# START OF Given passage

Here you can still smell history in this buildung. It's where the Easter Rising in 1916 mainly took place. There's still holes from the bullets in the walls...
Don't only take a picture from the outside, make sure to have a look inside. It's probably one of the most gorgeous old post offices in Europe!!
Oh, and you can buy stamps here as well ;-)
I suggest you spend some time here.It's a big office with lots of paintings about the history and the culture of Ireland.They make you understand the story of this beautiful country,and you can also see some interesting pieces of art.I think people can make a vist here and anyway it'll not take you lot of time.
The General Post Office in the middle of busy O'Connell Street was where the 1916 Easter Rising began, with the leaders reading their proclamation from the front steps, and bullet holes can still be seen in the pillars outside. Of course it also serves as a busy post office still so you can stop off here to send your postcards! If you turn to the right once inside, to the philatelic [sp?] store, there are some cards on the wall that give some info about people involved in the Easter Rising etc
Its located right besdie the spire, and in the centre of O Connell Street, steeped in local history, Arcchitecture is spectacular, and you can still see some bulet holesfrom the easter rising. Dont be dissapointed it is not a museam its just a post office. but its worth stopping off here to buy the stamps for the postcards its an impresive piece of architecture.

# END OF Given passage
# START OF Data lines

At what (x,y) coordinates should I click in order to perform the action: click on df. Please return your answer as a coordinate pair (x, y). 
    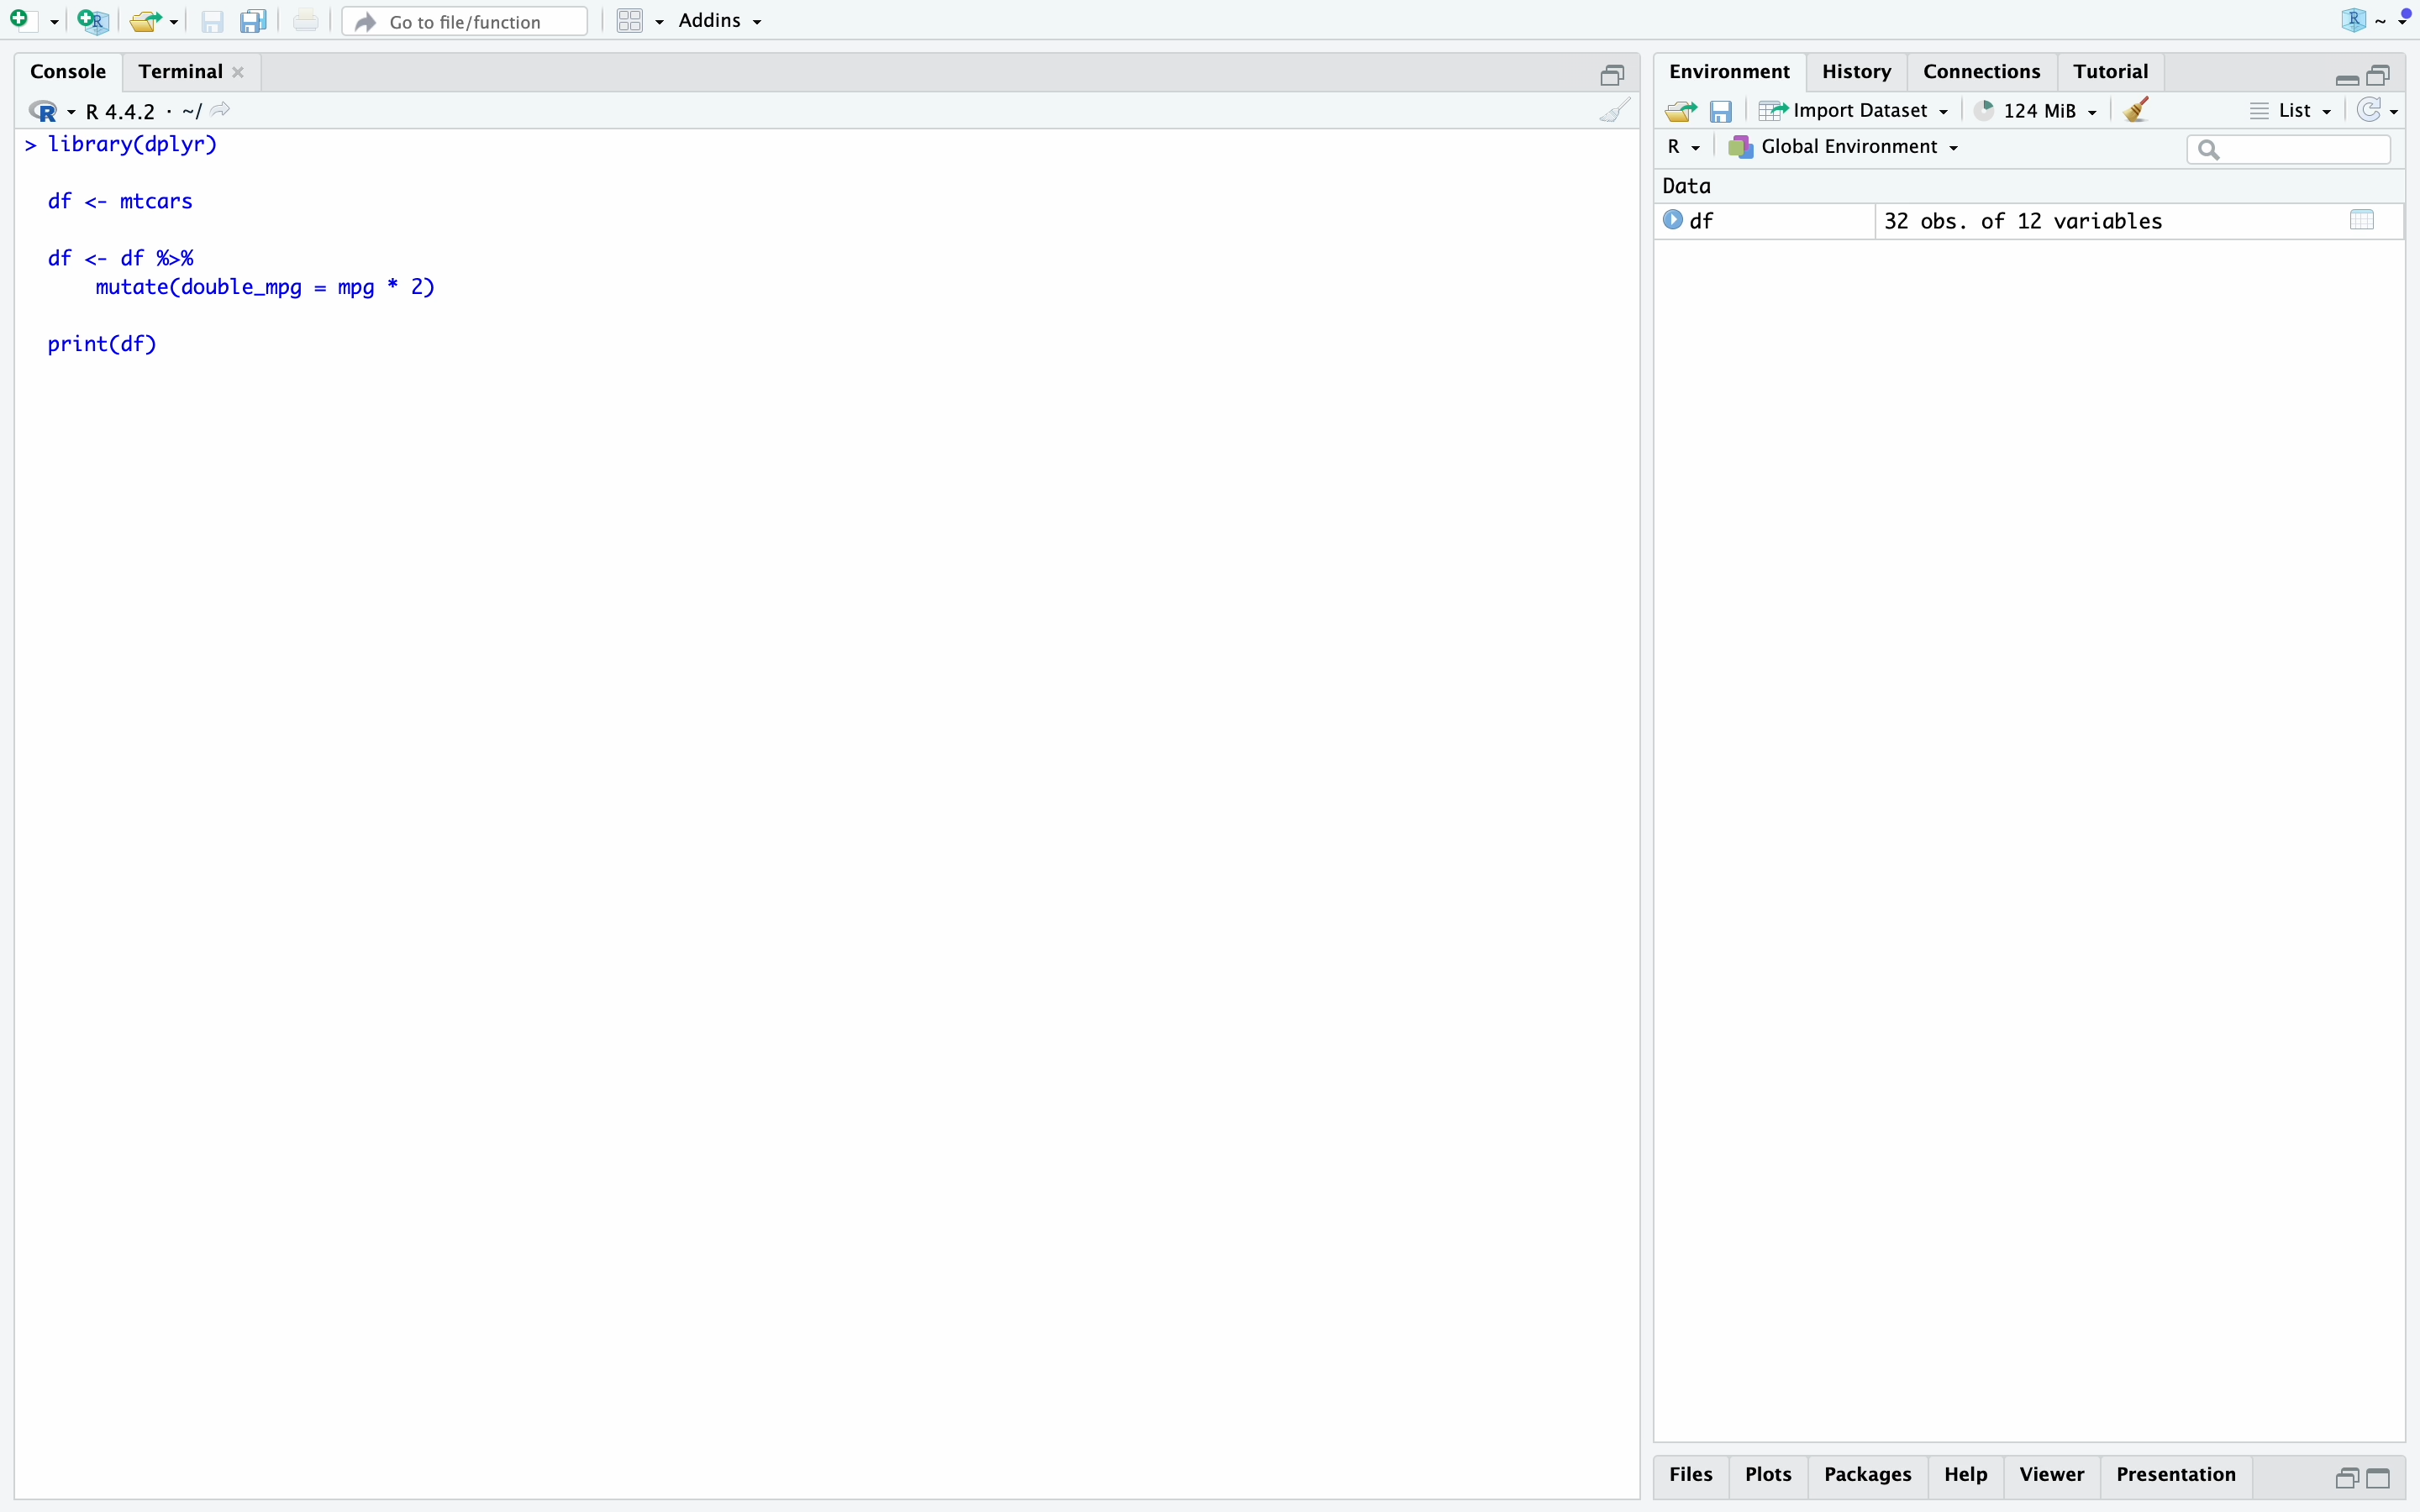
    Looking at the image, I should click on (1691, 219).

# END OF Data lines

### What to do
Can you rewrite the post office reviews, starting with "The General Post" and going on through "piece of architecture.", using "columns" in place of "pillars"?

### Response to the exercise
The General Post Office in the middle of busy O'Connell Street was where the 1916 Easter Rising began, with the leaders reading their proclamation from the front steps, and bullet holes can still be seen in the columns outside. Of course it also serves as a busy post office still so you can stop off here to send your postcards! If you turn to the right once inside, to the philatelic [sp?] store, there are some cards on the wall that give some info about people involved in the Easter Rising etc
Its located right besdie the spire, and in the centre of O Connell Street, steeped in local history, Arcchitecture is spectacular, and you can still see some bulet holesfrom the easter rising. Dont be dissapointed it is not a museam its just a post office. but its worth stopping off here to buy the stamps for the postcards its an impresive piece of architecture.